『明治俠客伝 三代目襲名』
監 督:加藤泰
出 演:鶴田浩二、藤純子、津川雅彦、藤山寛美
制作国:日本
放送年:1965
時 間:90min
配給: 東映
あらすじ
野村組の建材を請け負う木屋辰二代目の江本親分が暴漢に襲われる。これは木屋辰を目の仇にする同業者である星野の企みだった。これを手始めに次々と嫌がらせを重ねられるが、二代目の言葉通り任侠の耐える道を選ぶ浅次郎。二代目が亡くなり、三代目を襲名することとなる浅次郎だが、その本心は二代目の実子である春夫を堅気にする目論見があった。三代目襲名式を無事終え、星野組に出向き、堅気になった春夫から手を引くよう仁義を切る浅次郎。そして、初の大仕事で大阪を不在にしている間に、春夫らが星野組の手にかかり、命を落とすこととなってしまう。急ぎ帰阪した浅次郎は、二代目から授かったドスを握り締め、単身星野組へと躍り込むのだった…。
みどころ
1965年、この頃からの加藤泰作品には格調が感じられるようになってくる。大怪我を負い布団に寝込んだ嵐寛寿郎扮する親分が刺客の首実験に立ち上がる唐突さ素早さ、窓外を通る船や機関車のタイミングの完璧さ、通夜の席で実子の津川雅彦を打擲する鶴田浩二のアクションの思いがけなさ、川べりに佇む藤純子と鶴田浩二の白桃のラブシーンの比類ない美しさ・・・。いずれもがこの悲劇の構造のなかで活劇の鼓動を刻み、波乱の予感を震わせているのだ。こうした奇跡の映画体験には理屈も言葉も不要だ。暗闇に身をゆだねてスクリーンを見つめるしか選択肢はない。

監督:加藤泰
伊藤大輔作品など無声映画に夢中になり、叔父の監督・山中貞男を 頼り映画界に入る。51年に監督デビュー、東映を中心に時代劇・仁侠映画を監督する。
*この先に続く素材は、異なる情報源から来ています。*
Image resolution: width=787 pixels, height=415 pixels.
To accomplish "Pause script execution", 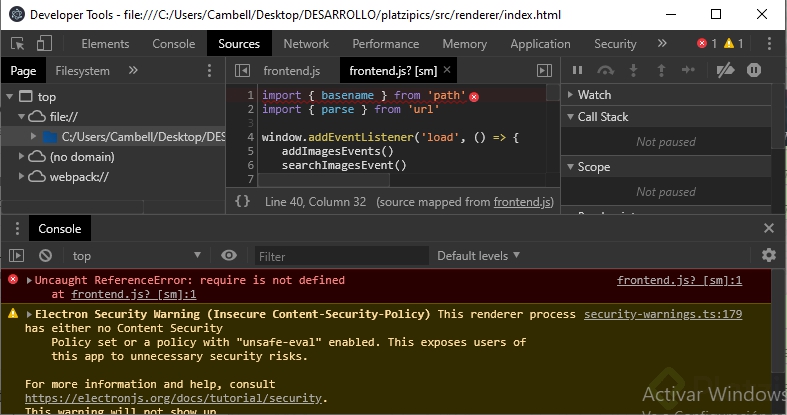I will coord(577,70).
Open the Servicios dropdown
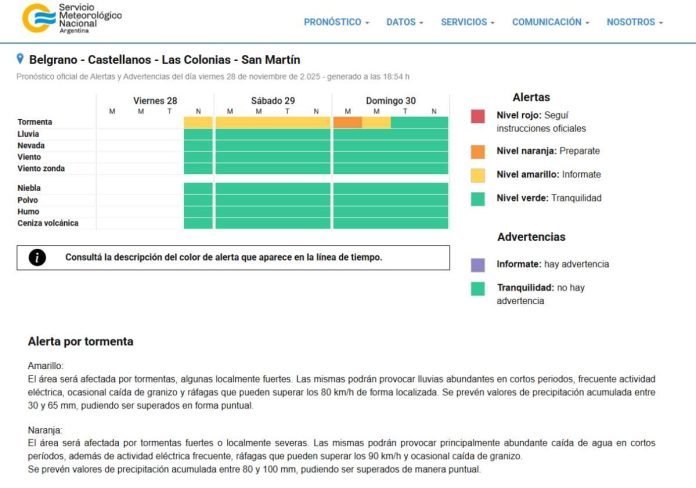This screenshot has height=488, width=696. tap(468, 22)
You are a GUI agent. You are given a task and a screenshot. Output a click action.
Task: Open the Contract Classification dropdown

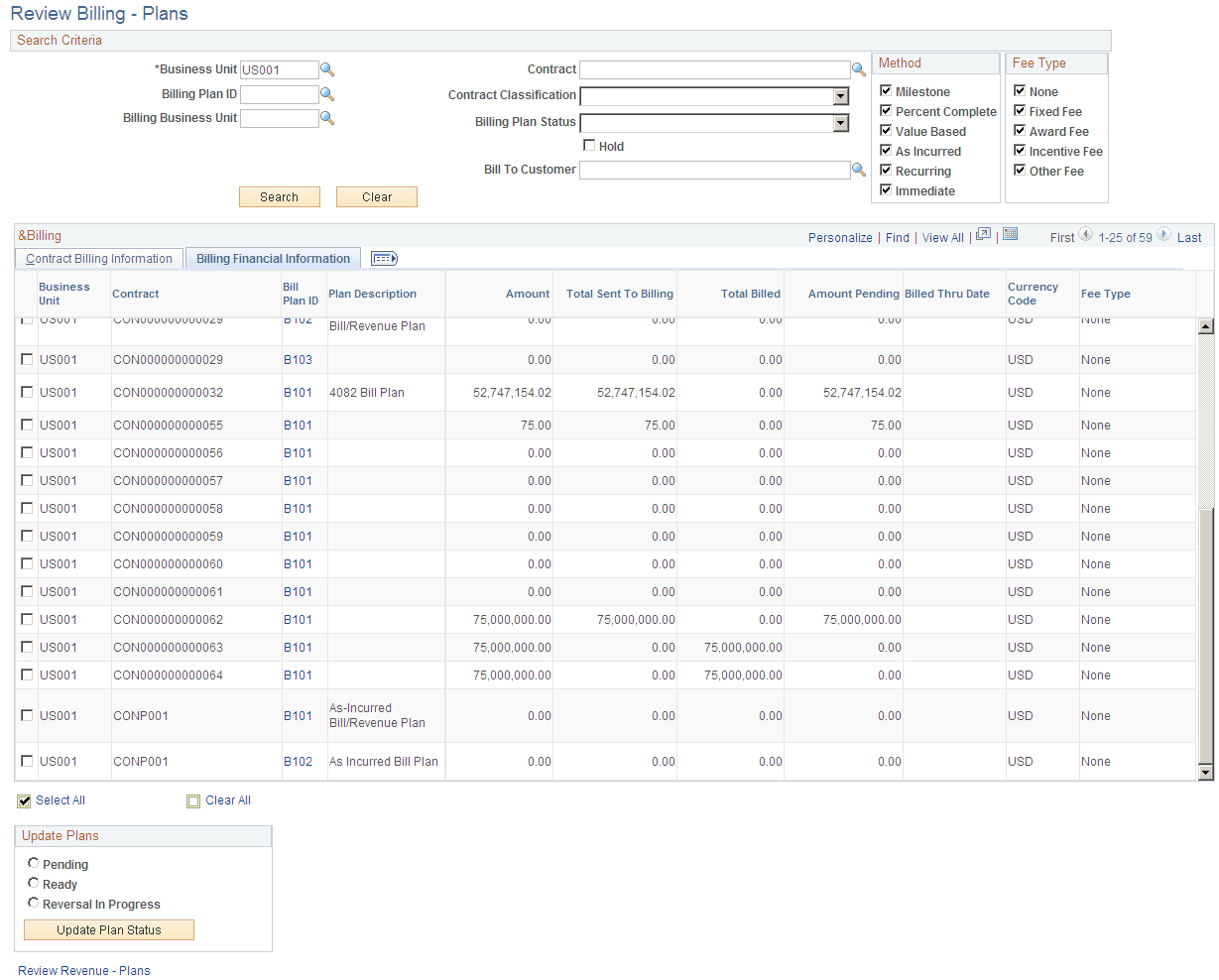[x=840, y=96]
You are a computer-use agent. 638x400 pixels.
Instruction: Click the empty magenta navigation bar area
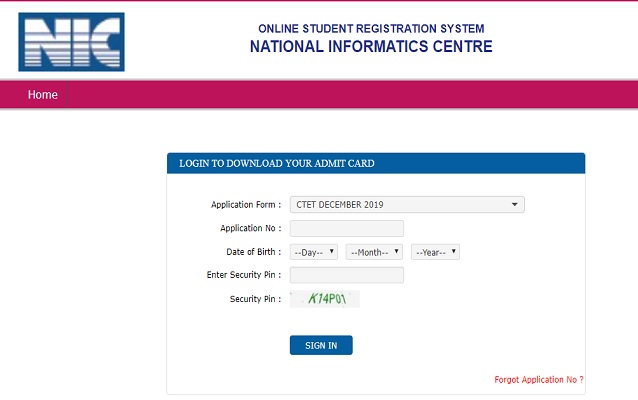pyautogui.click(x=350, y=95)
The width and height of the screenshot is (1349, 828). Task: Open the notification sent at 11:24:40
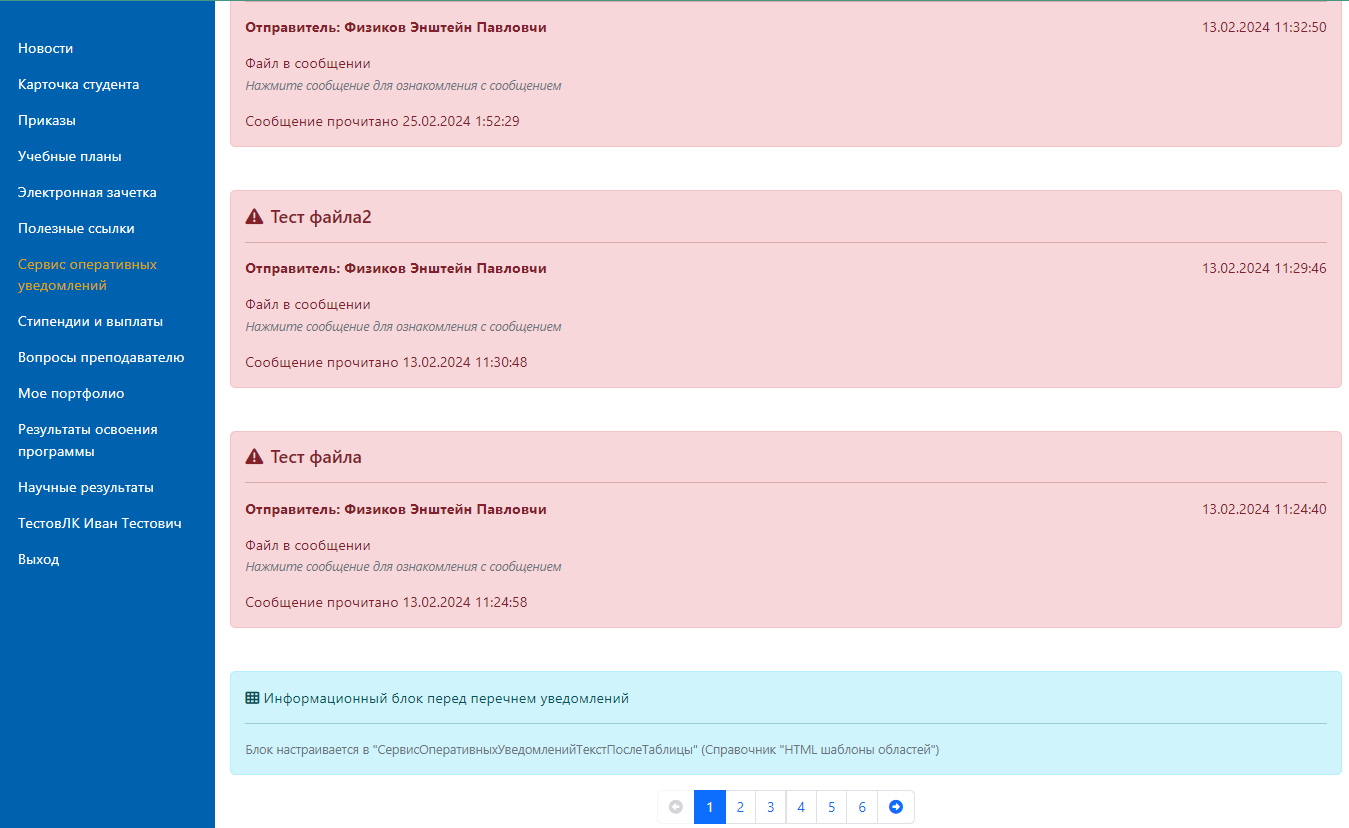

60年代以降は各社で大型の作品にジャンルを越えて挑み、固定・ロー アングル・長廻しの手法と映画原初の力に溢れた活劇で評価を確立した。社会の枠外にいる男女の情熱と生きざまを慈愛と憤怒で物語り、ワイド画面の奥までに活きた人間が横溢する画面を作る凝視の演出力は世界映画史で異彩を放つ。98年のロカルノ映画祭での特集上映は、シネフィルを驚愕させる事件となった。ドメスティックな物語を普遍的な活劇として描いた手腕を世界がどう捉えるか、意義深い上映機会となる。